## WHAT TO WORK ON:
Your answer should hold the data exactly as given, minus any picture.

## INFORMATION SUPPLIED:
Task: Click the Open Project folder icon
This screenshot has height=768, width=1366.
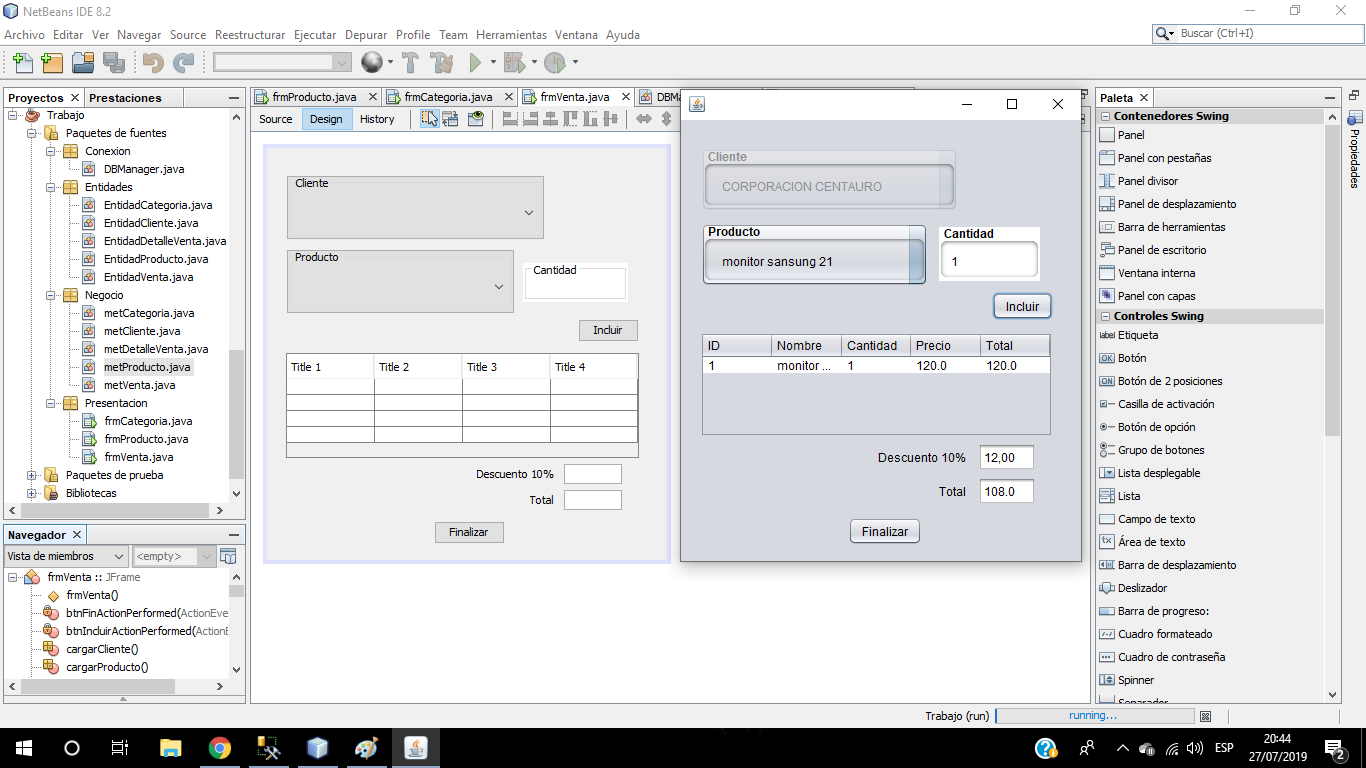Action: (83, 63)
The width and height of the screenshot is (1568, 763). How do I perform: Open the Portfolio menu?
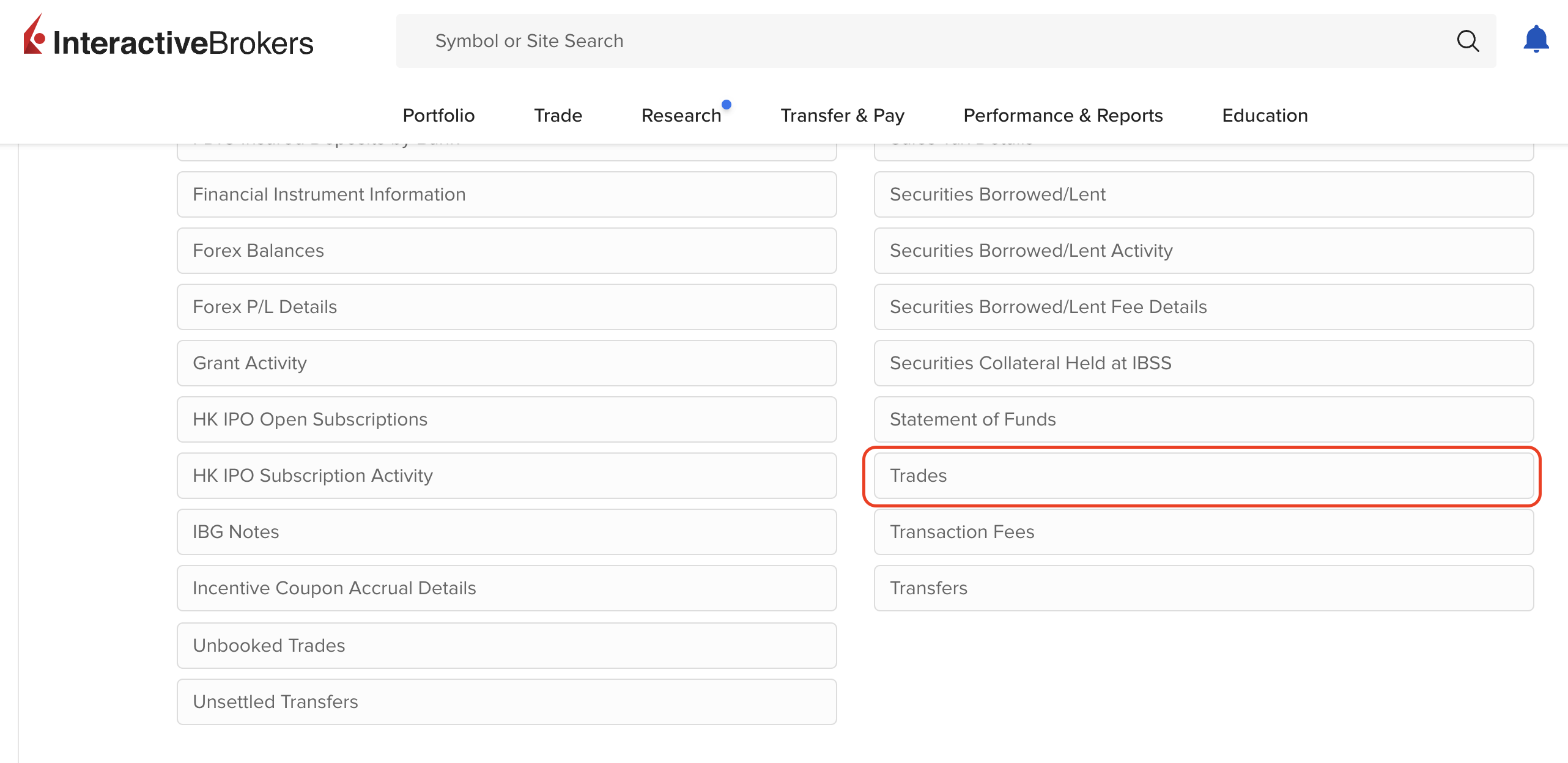(x=438, y=115)
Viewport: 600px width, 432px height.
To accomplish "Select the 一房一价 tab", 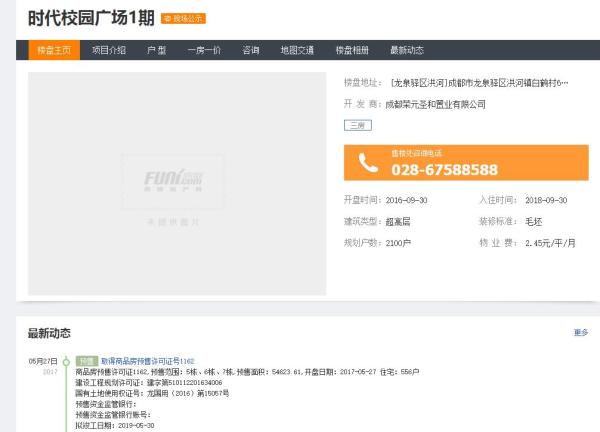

## WRITTEN REPLY:
Task: Click the Open Project folder icon
This screenshot has height=768, width=1366.
Action: (83, 63)
The width and height of the screenshot is (1568, 763). How do I perform: Open the Portfolio menu?
(x=438, y=115)
Viewport: 600px width, 432px height.
To accomplish "Select the 一房一价 tab", 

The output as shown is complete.